The public, having paid for the building of toll roads, feels as if they own these facilities and they just intensely dislike foreign entities owning them. One libertarian economist who favors such partnerships said when asked about public reaction, "Well, if it gets to be a problem we can always nationalize the facility. I suppose so but that is highly unlikely to happen, especially when the United States would then be nationalizing facilities belonging to an ally. Or if an ally becomes an enemy, then what? Do we want enemies holding key properties in this country?

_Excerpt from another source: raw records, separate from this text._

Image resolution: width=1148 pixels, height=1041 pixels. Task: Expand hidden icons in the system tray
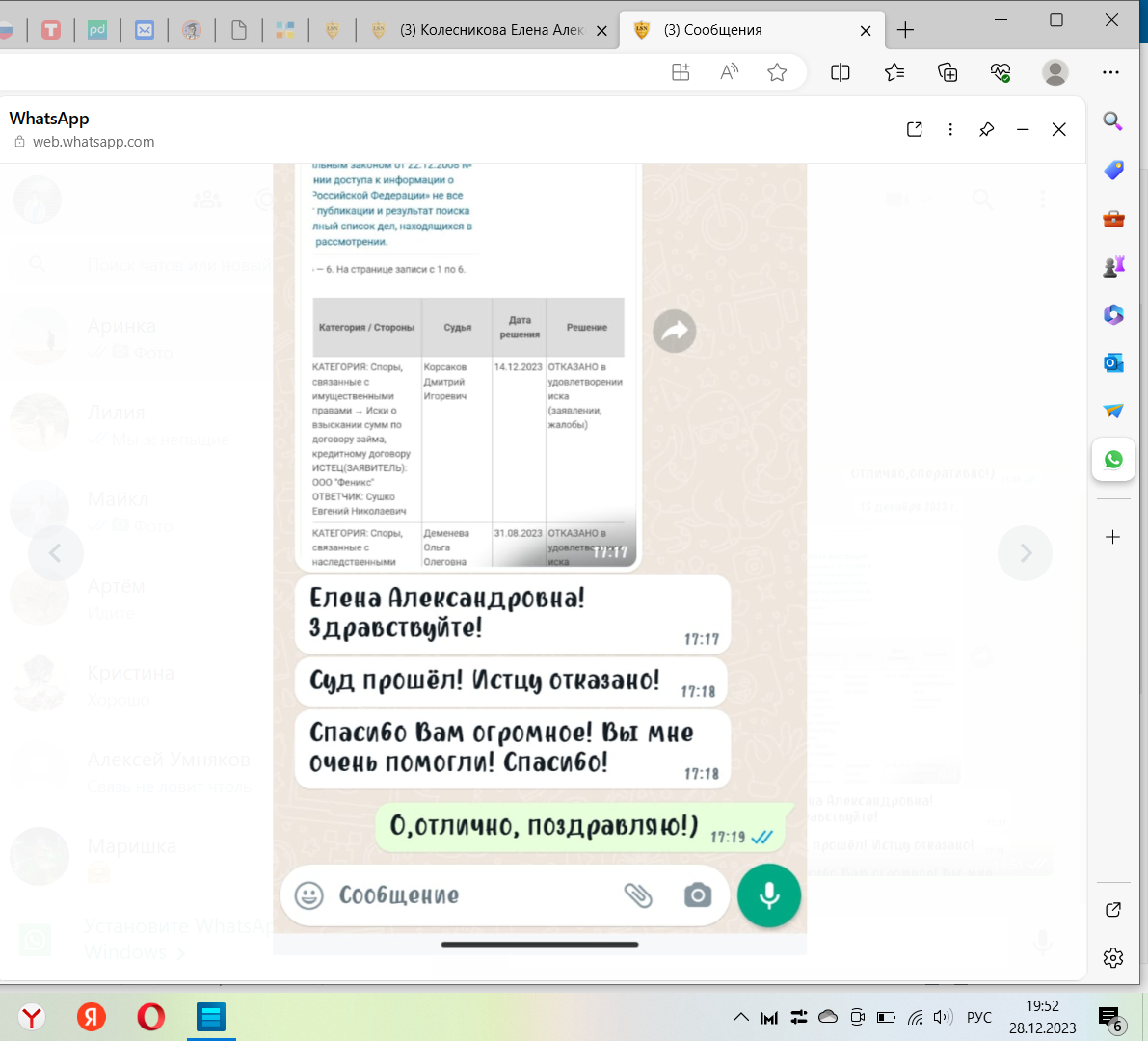click(740, 1016)
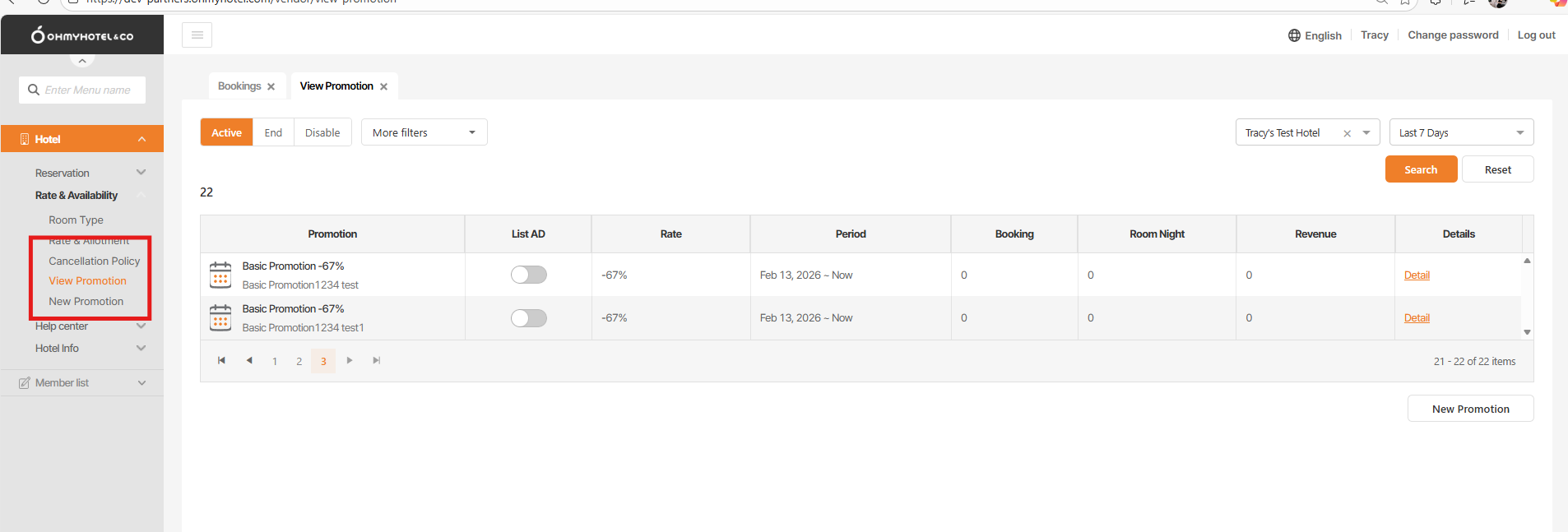Click calendar icon of first Basic Promotion

pyautogui.click(x=220, y=275)
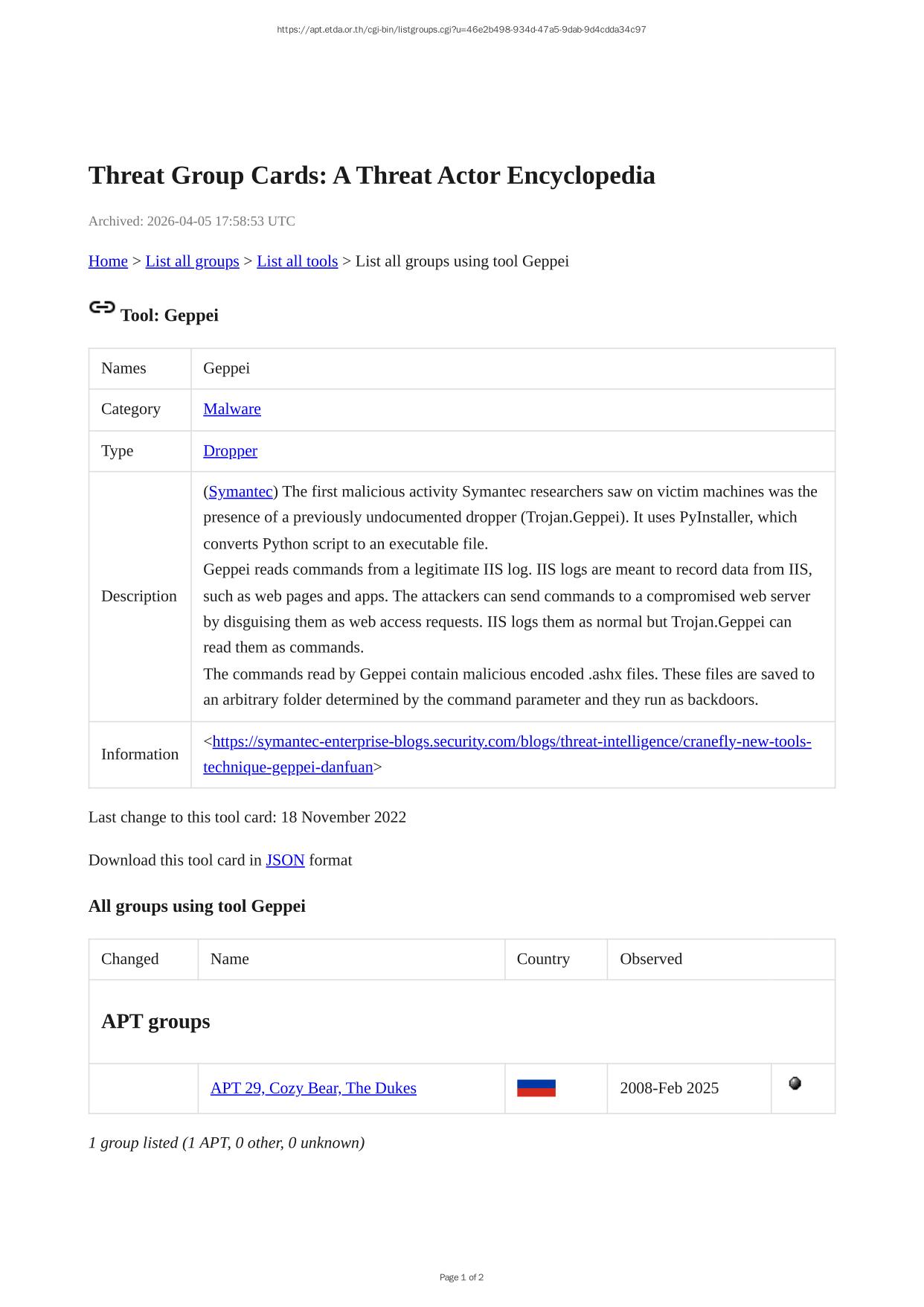Open the Symantec source link
Viewport: 924px width, 1307px height.
pyautogui.click(x=240, y=491)
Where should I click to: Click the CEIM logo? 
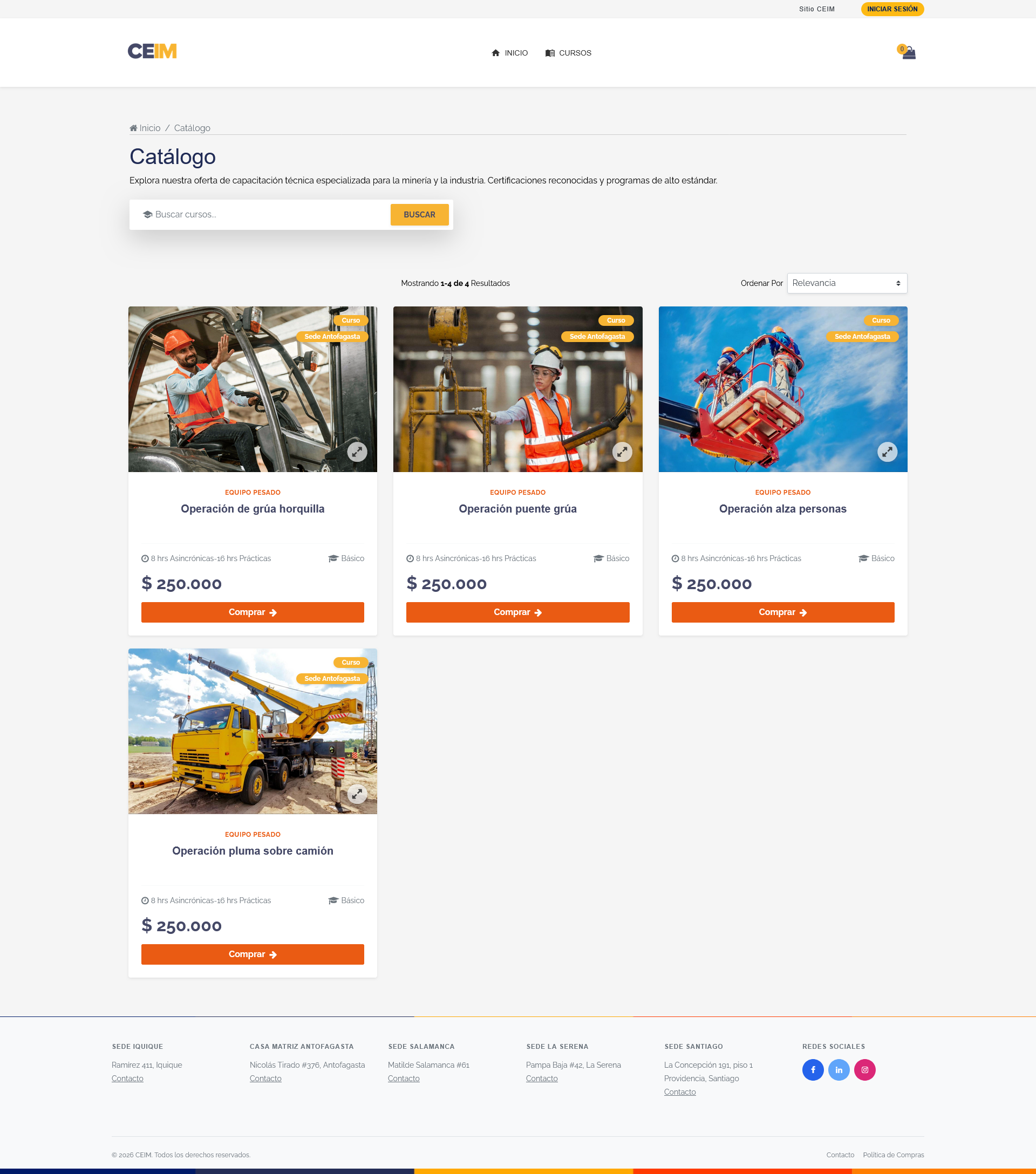(x=152, y=52)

The problem is not simple. Revenues from the highway trust fund are declining and will be out of money in only a few years. And as people drive less (this last Memorial Day we saw the first decline in people going on trips since 9/11) tolls produce less revenue. If a private/public partnership owns the toll road it can raise tolls any time without public hearings and without being subject to the political pressure that any current plan to raise tolls would have.
Indiana Governor Mitch Daniels got in hot water for leasing portions of the Indiana Turnpike to a foreign entity. His opponent this November is making that lease an issue. Only Chicago Mayor Richard Daley, who leased the Chicago Skyway for $1.8 billion to a consortium consisting of Macquarie and Cintra from Spain, may have survived politically. Governor Rendell claims that his $12.8 billion deal with bring in 13% more revenue than the State is able to collect. He said without the tolls that the private/public partnership will bring in the toll revenue from State ownership would be only $450 million annually compared with $1.7 billion needed for infrastructure expenditures over the next ten years. It now costs $22.75 to cross Pennsylvania. Next year there will be a 25% increase in tolls. And inflation increases will be permitted at 2.5% per year. At the end of a 75-year lease, Dennis Enright, a principal of New Jersey-based NW Financial Group, told THE WALL STREET JOURNAL, it would like cost $176 to cross the State. That is exactly what citizens of Pennsylvania fear, although very few current drivers would be behind the wheel at the end of the lease.
My father always said when a deal appears too good to be true it probably is. Foreign money for infrastructure looks tempting but it may not be worth the political grief to those who propose it and put it through.